--- START OF PASSAGE GIVEN ---

Hacker News new | past | comments | ask | show | jobs | submit login

OK, so I've got 50GB of audio samples. Does anyone actually believe that these 50GB (400 giga-bits) are more efficiently stored in a database designed for "stuff" than they are in a database designed for files ("a filesystem") ?



Can be; it’s all contextual.

https://www.sqlite.org/fasterthanfs.html


Fair enough. The problem is that at some point, the data has to hit some sort of storage hardware. Presumably between the DB and the hardware, there's some layer that somewhat abstracts the storage hardware. Isn't that ... a filesystem?


That's a storage volume (partition, raid volume, zfs pool, etc), not a filesystem. A filesystem is the abstraction layer on top of the storage volume translating the user-assigned data identifiers (aka file names) to byte ranges.

Talking specifically about databases: they often implement their own data organization. Oracle and Sybase famously performed better when working on raw partitions than with files.


This 1981 paper by Stonebreaker, Operating System Support for Database Management [1], explains why conventional file systems are not a good foundation for databases. He writes:

"The bottom line is that operating system services in many existing systems are either too slow or inappropriate. Current DBMSs usually provide their own and make little or no use of those offered by the operating system. ..."

Now, 40+ years later, Stonebreaker is a participant in the present DBOS project!

1. http://www.cs.fsu.edu/~awang/courses/cop5611_s2022/os_databa...


If I’m reading you right, you’re correct that the database is still technically passing its data to the filesystem at the end of the day.

However, databases generally subsume most responsibility for the on-disk representation of data as well as I/O patterns. What’s really being compared here is the performance of the database as a storage engine vs. the file system itself as a storage engine - not the raw I/O potential of the filesystem itself.

--- END OF PASSAGE GIVEN ---
--- START OF GIVEN DATA ---

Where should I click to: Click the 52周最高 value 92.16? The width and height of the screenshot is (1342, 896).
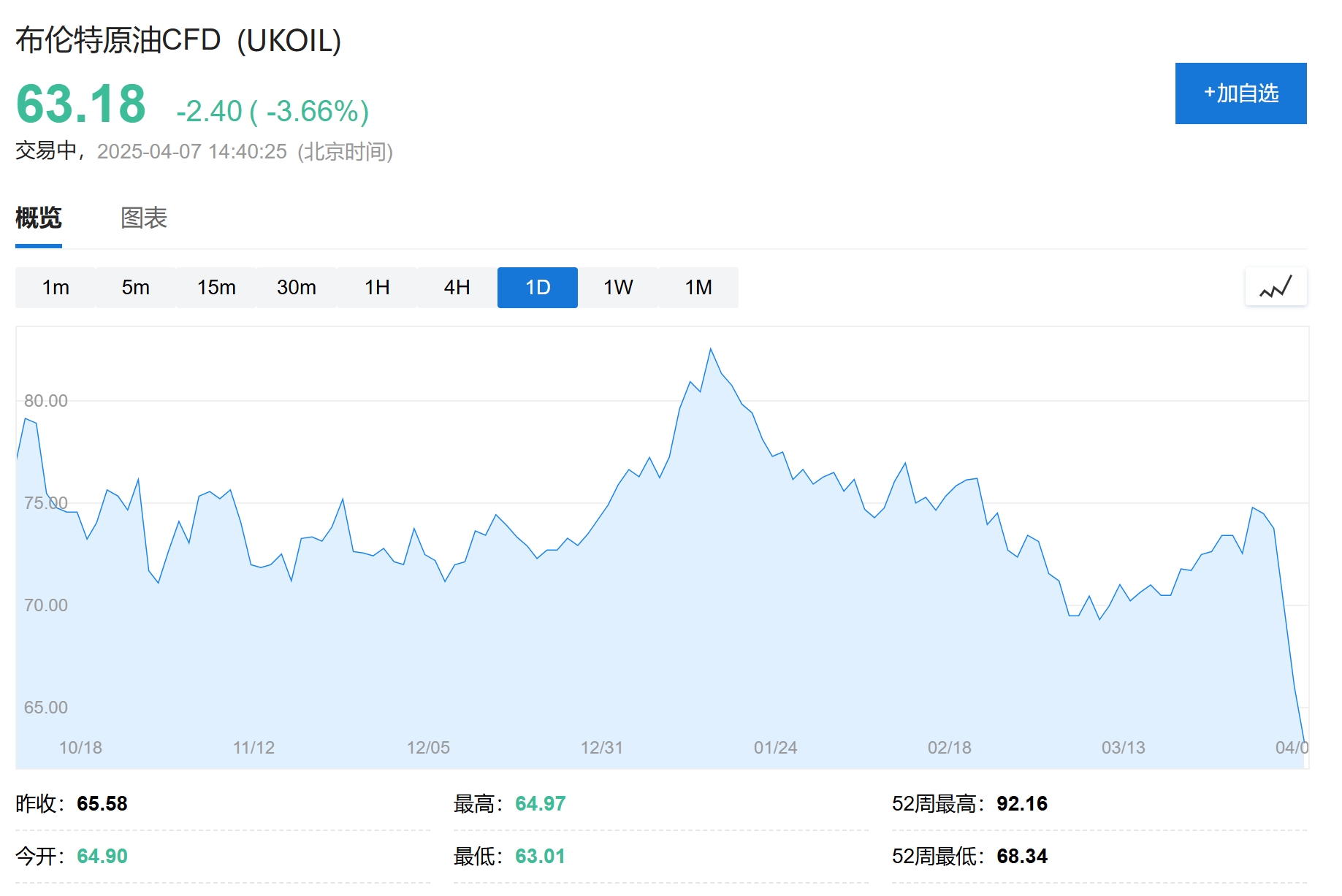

--- END OF GIVEN DATA ---

§ TASK REQUIREMENTS
1. According to the forum discussion, which two database systems performed better on raw partitions than with files?
2. Reproduce the part of the forum discussion that opens with the words containing "Hacker News new" and closes with "that ... a filesystem?".
3. Resume the forum discussion on databases and filesystems after its final sentence.

§ EXPECTED OUTPUTS
1. Oracle and Sybase.

2.
Hacker News new | past | comments | ask | show | jobs | submit login

OK, so I've got 50GB of audio samples. Does anyone actually believe that these 50GB (400 giga-bits) are more efficiently stored in a database designed for "stuff" than they are in a database designed for files ("a filesystem") ?



Can be; it’s all contextual.

https://www.sqlite.org/fasterthanfs.html


Fair enough. The problem is that at some point, the data has to hit some sort of storage hardware. Presumably between the DB and the hardware, there's some layer that somewhat abstracts the storage hardware. Isn't that ... a filesystem?

3.
https://en.wikipedia.org/wiki/Database_engine


Many databases implement their own filesystem internally that are heavily optimized for database-y use cases and access patterns while missing standard POSIX and other features a "real" filesystem would have. When this filesystem is installed on top of the OS filesystem, there is a cost due to duplication of effort, design impedance mismatch, limitations of the OS filesystem, etc. This is partially mitigated by turning the files in the OS filesystem into a giant block store to minimize interaction with the OS filesystem.

Some database filesystems can be installed directly on raw block devices if you desire with no OS filesystem in the middle. This usually offers significant performance and efficiency gains since everything above the raw hardware is purpose-built for the requirements of optimal database performance.


A filesystem offers a hierachical interface. Meanwhile, a DBMS needs nothing more from the OS than access to blocks and preferably information about HDD layout. That's a level below.


Can you clarify what point you're making? If you're trying to argue that adding an extra layer can only reduce performance, any cache is an obvious exception to that. Are you saying it's extraneous to use a database as a storage abstraction because they have to sit on top on filesystems, and filesystems already exist?


The point I'm making (and I'm not certain that it is true) is that ultimately if you want to store raw data, a filesystem seems more likely to be what you want to use. Put differently, BLOBs in the DB end up (necessarily) as blobs on the disk, and managing blobs on a disk is precisely what filesystems are intended for.

But yes, on top of that, there's the question that in the end even the DB will need something very, very much like a filesystem between them and the storage hardware ... which opens up the question whether this should remain hidden to every other application, or whether it makes sense that for certain kinds of applications, they too would use it (i.e. just like today)


> managing blobs on a disk is precisely what filesystems are intended for.

A filesystem is doing much more, e.g. providing naming and management (directories, symlinks, access control, extended attributes, cache management, …) for files for manipulation by humans and applications, whereas RDBMs only need fixed-sized blocks of storage.

Some databases actually support using raw disks without a normal filesystem, which can have advantages by removing the extra layer of abstraction, e.g.:

https://dev.mysql.com/doc/refman/8.0/en/innodb-system-tables...

https://docs.oracle.com/en/database/oracle/oracle-database/2...

https://www.ibm.com/docs/de/db2/9.7?topic=creation-attaching...


> But yes, on top of that, there's the question that in the end even the DB will need something very, very much like a filesystem between them and the storage hardware

So the answer to this question is no. The “filesystem” that a relational database uses - ie how it organizes and allocates on the block layer is so different from the DOS/POSIX semantics that you wouldn’t recognize it as a filesystem - so to say it is very, very much like a filesystem is dubious.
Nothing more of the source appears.